What would it take (money and equipment wise) for us to send our audio signals directly to Galaxy 19 Satellite? (Since it is "Free-To-Air" I assume there is no charge for being "on the satellite".)


----------



## James Long

RestRefuge said:


> Since it is "Free-To-Air" I assume there is no charge for being "on the satellite".


Sorry. Those satellites are owned by companies that want their pound of flesh for the space you are taking up.

"Free-To-Air" is the way _you_ are offering your signals to "subscribers".


----------



## RestRefuge

James Long said:


> Sorry. Those satellites are owned by companies that want their pound of flesh for the space you are taking up.
> 
> "Free-To-Air" is the way _you_ are offering your signals to "subscribers".


Thanks for educating me.

What is the least expensive way to gain broadcast access to FTAs?


----------



## RestRefuge

If all have finished laughing at our naivety, please come on, roll up your sleeves and help us. We need your help. What kind of help? We need money.


----------



## matt

I just don't see it working IMHO. Remember SkyAngel? I know people that had it and it had all sorts of religious offerings and it still had to go to streaming over the internet.

It has just been my personal observation that the types of folks who listen to religious "talk radio" are more often than not the types to not be able to afford a FTA system. I don't mean to offend anyone with that comment, and I know there are many many cases where that is not the case, it is just something I have noticed; the cars with the most religious stickers and things on them are usually the worst looking cars in the parking lot so to speak.

I can't think of anyone I know that wouth *both* bother with FTA with its sad selection of channels (IMO) and attends church on a regular basis. Of all the people I know, I really could only think of a handful of them that would bother with a FTA system at all, even if someone gave it to them for free.

I think your idea about finding a cheaper means of broadcasting and spending more money on advertising would be a great idea. Once you get a large fan base, then reconsider FTA. You might have enough backing at that point where you could get a group of listeners to actually donate parts or money to get FTA systems going to send to groups of people so they could enjoy your programming.


----------



## matt

Your forum is so full of spam it isn't even funny. The only real looking post is the one about love for you, but they posted it everywhere they could, so I guess that would be spam too.

You will have to stay on top of it if you want anyone to take it seriously and post there.


----------



## RestRefuge

matt1124 said:


> I just don't see it working IMHO. Remember SkyAngel? I know people that had it and it had all sorts of religious offerings and it still had to go to streaming over the internet.

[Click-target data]
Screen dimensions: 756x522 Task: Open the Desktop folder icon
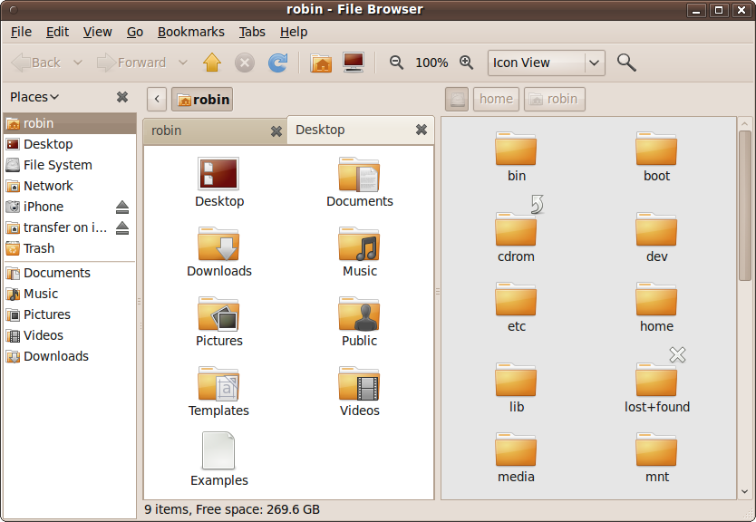218,173
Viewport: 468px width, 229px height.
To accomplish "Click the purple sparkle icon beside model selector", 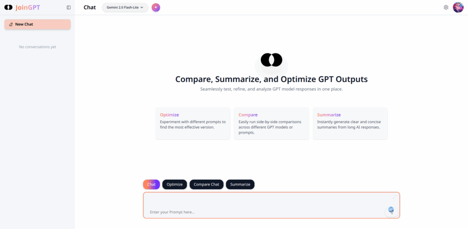I will click(156, 7).
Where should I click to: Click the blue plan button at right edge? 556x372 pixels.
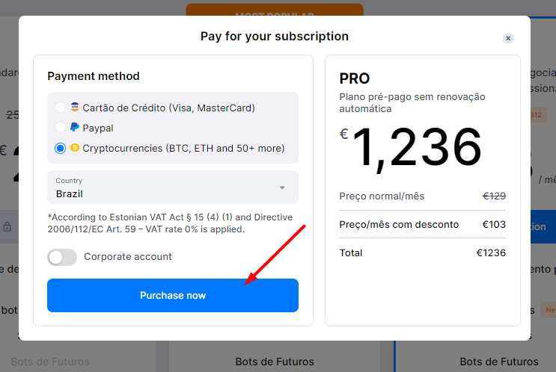point(543,226)
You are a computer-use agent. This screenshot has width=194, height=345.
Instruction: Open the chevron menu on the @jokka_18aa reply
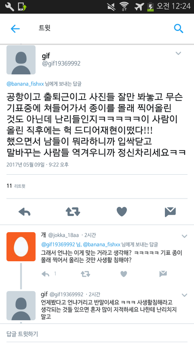click(x=184, y=236)
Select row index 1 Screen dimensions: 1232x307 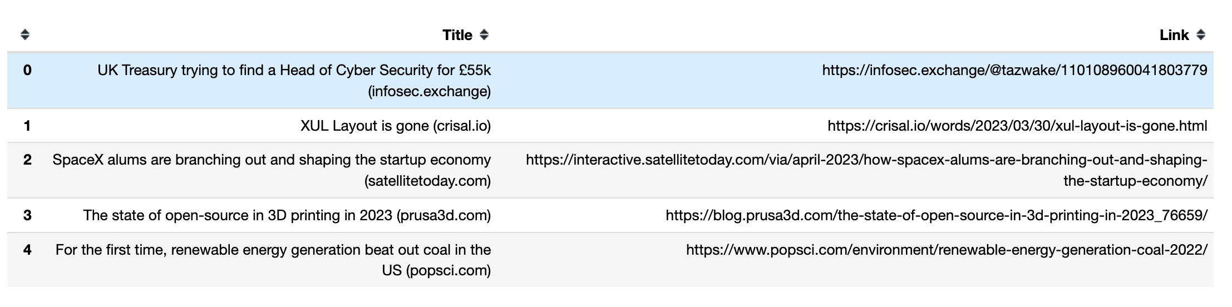tap(27, 126)
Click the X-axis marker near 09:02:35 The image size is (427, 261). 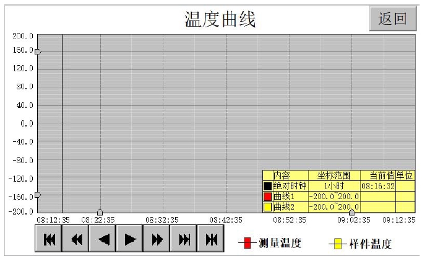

■ Problems and tasks ■
A) In the forum thread, condense the paragraph beginning "I think your idea about finding a cheaper means of broadcasting" into a short bulleted list that keeps its main points.
B) Reproduce the portion of the forum thread starting with "It has just" and going on through "so to speak.".

■ Solutions for each task ■
A)
- Find a cheaper means of broadcasting and spend more money on advertising.
- Reconsider FTA once a large fan base exists.
- At that point, enough listeners might donate parts or money to fund FTA systems, which could be sent to groups of people so they can enjoy the programming.

B)
It has just been my personal observation that the types of folks who listen to religious "talk radio" are more often than not the types to not be able to afford a FTA system. I don't mean to offend anyone with that comment, and I know there are many many cases where that is not the case, it is just something I have noticed; the cars with the most religious stickers and things on them are usually the worst looking cars in the parking lot so to speak.